Il y a une sorte de mysticisme liée aux visites en Israël, qu’on soit chrétien ou non. Tout le monde m’a dit que j’allais adorer ou même que je serais profondément ému en visitant ce pays. Cela n’a pas été le cas pour la plupart du temps. Alors, c’est peut-être lié au fait que nous n’avons eu que trois jours pour réellement visiter et que tout était un peu en survol, mais ce qui était évident pour moi, et renforcé durant ma visite, c’est que l’expérience que chacun aura de ces lieux dépendra profondément de leurs convictions théologiques. Si on est Juif orthodoxe pratiquant, la terre a un sens propre très fort (et encore, au sein de ce groupe, il y a des opinions très différentes sur la situation présente) ; les musulmans, les catholiques et orthodoxes donnent aussi une importance à ces lieux pour y faire leurs cultes, en y plaçant une église ou une mosquée à chaque endroit qu’ils ont pu. Les chrétiens dispensationnalistes sionistes voient en l’établissement de l’état-nation israélien un accomplissement de prophétie biblique en temps réel.
Je ne peux m’identifier avec aucun de ces groupes, mais ma visite de Jérusalem fut certainement intéressante, enrichissante et même, oui, émouvante à quelques moments. L’importance centrale que je donnerais à cette région serait historique, archéologique et culturelle. Il est très intéressant de se promener dans un pays où la langue dominante est l’hébreu, d’apprendre à connaître les diverses cultures juives et arabes qui s’y trouvent, d’observer comment les différentes cultures et les différents cultes coexistent bien ou mal, et d’apprendre l’histoire des lieux. Surtout, je suis reconnaissant du fait que le gouvernement israélien donne les moyens à l’archéologie de se développer, ce qui n’a pas pu avoir lieu pendant très longtemps, et justement, cela se voit, comparé à des villes comme Rome ou Athènes.

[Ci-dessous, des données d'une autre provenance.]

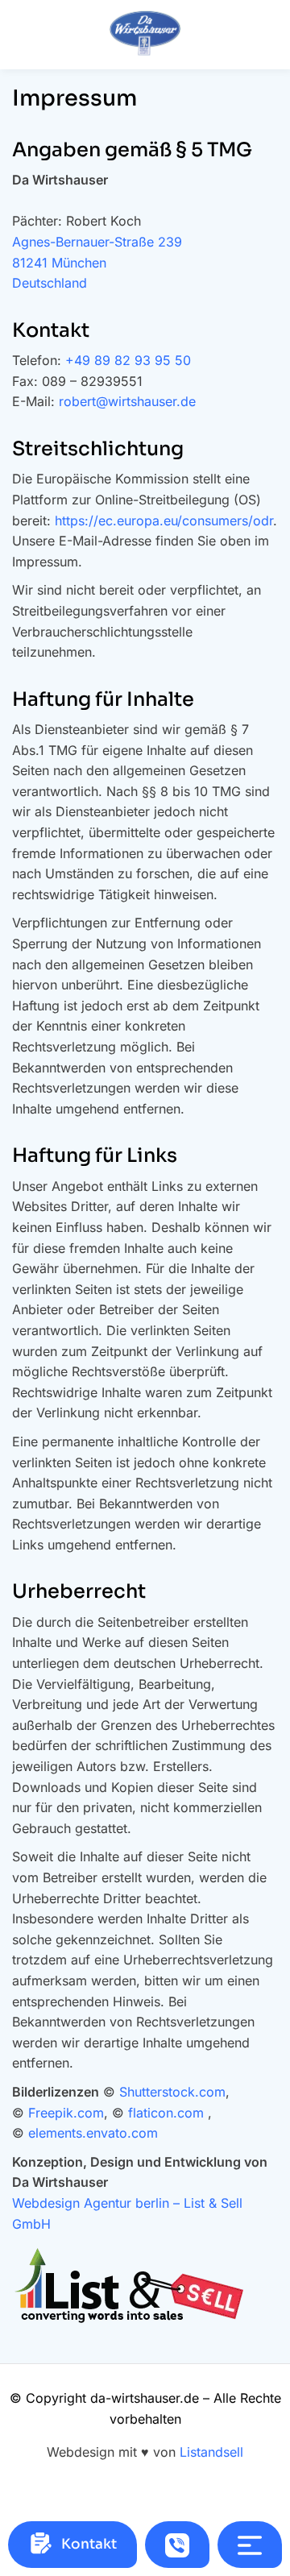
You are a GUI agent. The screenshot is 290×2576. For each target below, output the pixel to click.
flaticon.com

Deux des guides que nous avons eu ont posé la question “pourquoi pensez-vous que cette ville est si sainte?” Ma réponse est… elle ne l’est pas. Et dire autrement serait aller à l’encontre des premiers chrétiens, tous Juifs qui, en ayant reçu le salut à travers Jésus, ont vendu leurs terres pour aller prêcher l’évangile à toutes les nations. Ce serait aussi aller contre le témoignage de l’Ancient Testament, qui identifie le lieu saint comme là où la présence de Dieu réside ; contre Jérémie, qui met en garde contre l’idée que Dieu donne de l’importance à un lieu juste parce qu’une fois, il y a résidé, indépendamment de comment le peuple se comporte (cf. Jérémie 7.1-20). Le mot “saint” signifie quelque chose: mis à part pour l’oeuvre de Dieu, ou pur. L’Eglise est le centre de l’activité de Dieu, mise à part pour son oeuvre, pour être son temple dans le temps présent, comme nous l’enseignent Pierre (1 Pierre 2.4-12), Paul (1 Corinthiens 6.19) et l’auteur d’Hébreux, qui nous dit, en parlant d’Abraham :
“C’est par la foi qu’il est venu s’installer dans le pays promis comme dans un pays étranger. Il y a habité sous des tentes, ainsi qu’Isaac et Jacob, les cohéritiers de la même promesse, car il attendait la cité qui a de solides fondations, celle dont Dieu est l’architecte et le constructeur. […] C’est dans la foi qu’ils sont tous morts, sans avoir reçu les biens promis, mais ils les ont vus et salués de loin, et ils ont reconnu qu’ils étaient étrangers et voyageurs sur la terre. Ceux qui parlent ainsi montrent qu’ils cherchent une patrie. S’ils avaient eu la nostalgie de celle qu’ils avaient quittée, ils auraient eu le temps d’y retourner. Mais en réalité, ils désirent une meilleure patrie, c’est-à-dire la patrie céleste. C’est pourquoi Dieu n’a pas honte d’être appelé leur Dieu, car il leur a préparé une cité.” Hébreux 11.9-10, 13-16.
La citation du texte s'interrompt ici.